Revolution Analytics' Future with Microsoft
Microsoft has acquired Revolution Analytics, which makes enterprise-grade products for the open source R statistical analysis and programming environment. It isn't Microsoft's first foray into open source -- although, from a BI standpoint, it's arguably its most exciting. Just what does Revolution Analytics bring to Microsoft, and what can Microsoft do for Revolution?
- By Stephen Swoyer
- January 28, 2015
First they came for Hadoop. Now they're coming for R.
“They” being Microsoft Corp., which earlier this week announced it had acquired R-focused vendor Revolution Analytics.
R is a popular open source software (OSS) programming environment for statistical analysis. It's roughly comparable to statistical analysis software developed by SAS and SPSS. R is extensively embedded in enterprise BI and analytic technologies.
Vendors such as Information Builders Inc., MicroStrategy Corp., Oracle Corp., SAP AG, Tableau Software Corp., and Teradata Corp. either embed R, connect to it, or (in the case of Teradata) can run it natively in the context of a DBMS engine. Analytic databases such as Vector and Matrix (both marketed by Actian), Kognitio, IBM Netezza, and Teradata Aster also support R.

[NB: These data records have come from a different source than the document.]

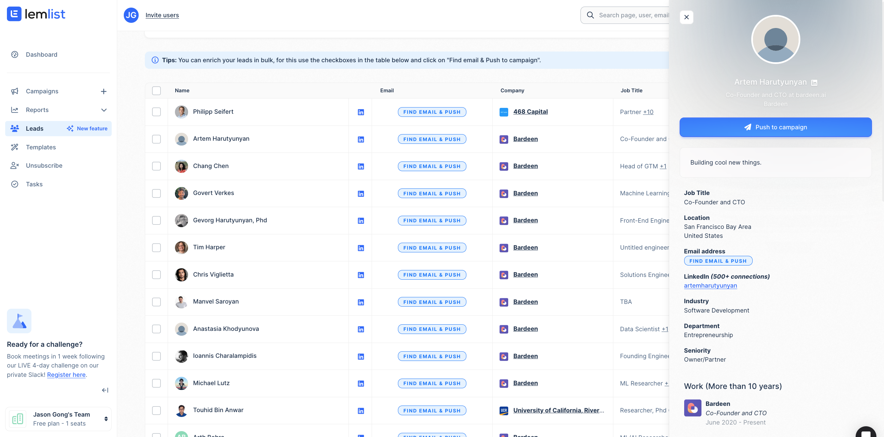
Task: Go to Templates in sidebar
Action: click(41, 147)
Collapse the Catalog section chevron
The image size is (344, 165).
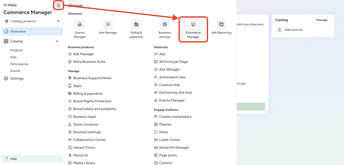point(57,41)
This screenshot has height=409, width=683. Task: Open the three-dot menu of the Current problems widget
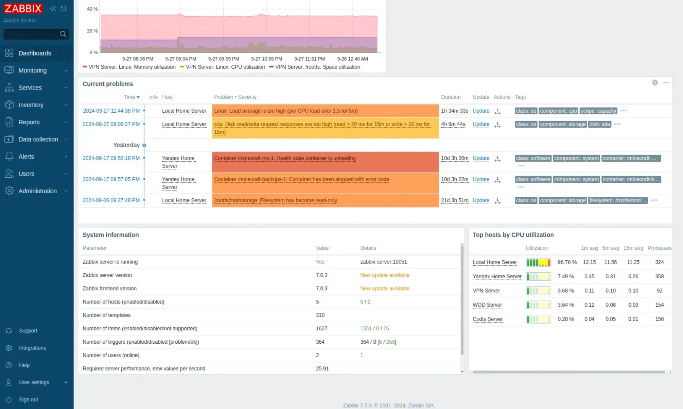[x=666, y=83]
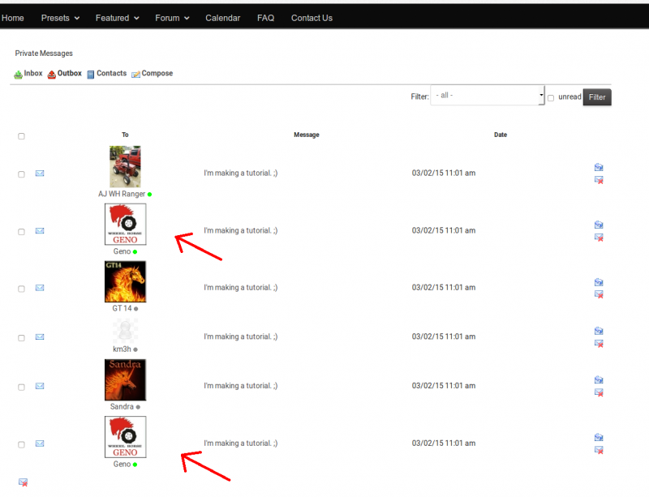
Task: Click the Contacts book icon
Action: (91, 75)
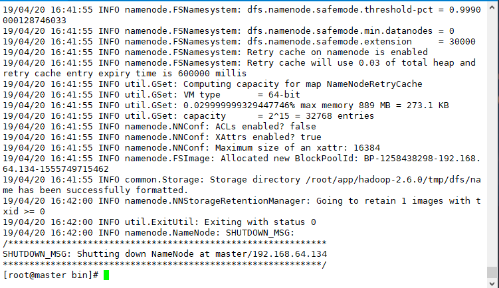
Task: Click the scrollbar up arrow
Action: [492, 7]
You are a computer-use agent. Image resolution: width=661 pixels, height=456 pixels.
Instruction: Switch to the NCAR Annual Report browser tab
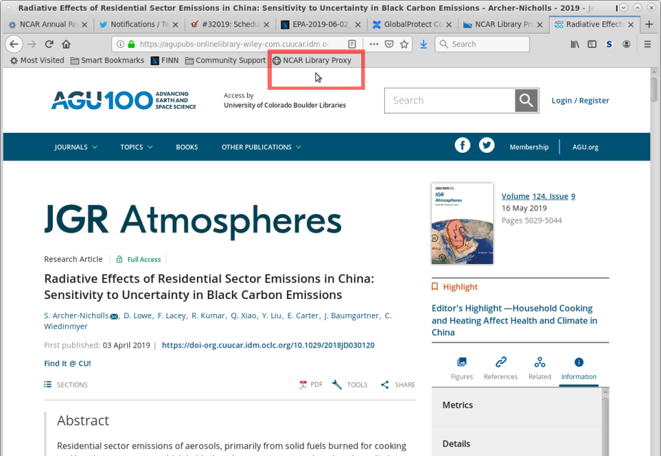coord(43,24)
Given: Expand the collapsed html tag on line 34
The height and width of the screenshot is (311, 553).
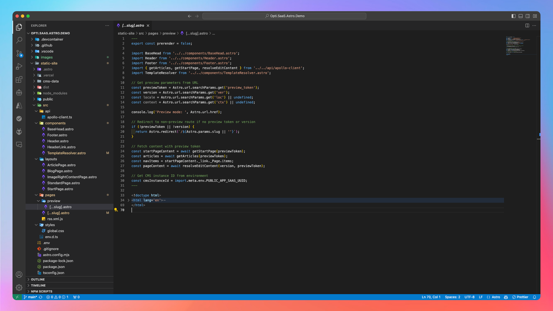Looking at the screenshot, I should point(128,200).
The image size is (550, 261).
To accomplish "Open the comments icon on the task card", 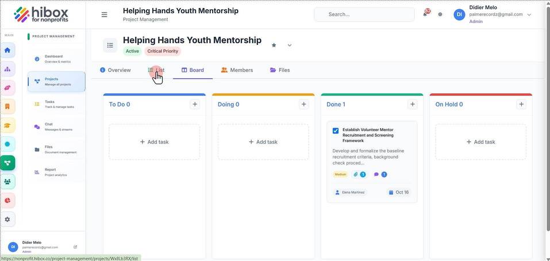I will click(x=376, y=174).
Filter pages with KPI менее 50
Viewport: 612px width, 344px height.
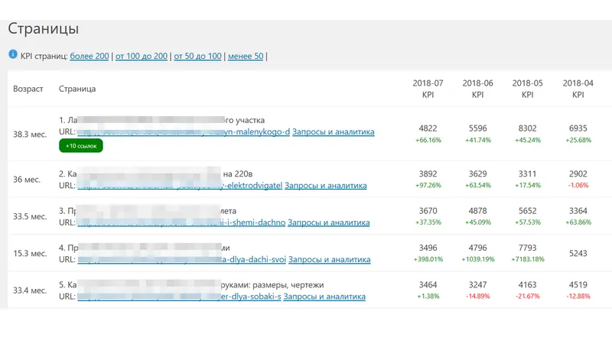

Elsewhere, it's possible to use R's R Studio development environment to access and analyze data stored in Microsoft's SQL Server database, but that's about it. Microsoft hasn't hitherto touted much in the way of R support, at least in its traditional -- i.e., on-premises -- SQL Server-based business intelligence (BI) stack. Redmond does market R as part of its Azure cloud services portfolio -- viz., Microsoft Azure Machine Learning (ML) -- along with several other OSS technologies, including Hadoop and Redis. (Microsoft has a creditable Hadoop-on-Windows strategy, thanks to its partnership with OSS Hadoop specialist Hortonworks Inc.)
In its traditional BI and data warehouse (DW) program efforts, however, Microsoft has mostly ignored R -- even as some of its partners (such as Predixion Software Inc.) have done otherwise. Truth is, SQL Server is itself a creditable platform for statistical analysis and data mining.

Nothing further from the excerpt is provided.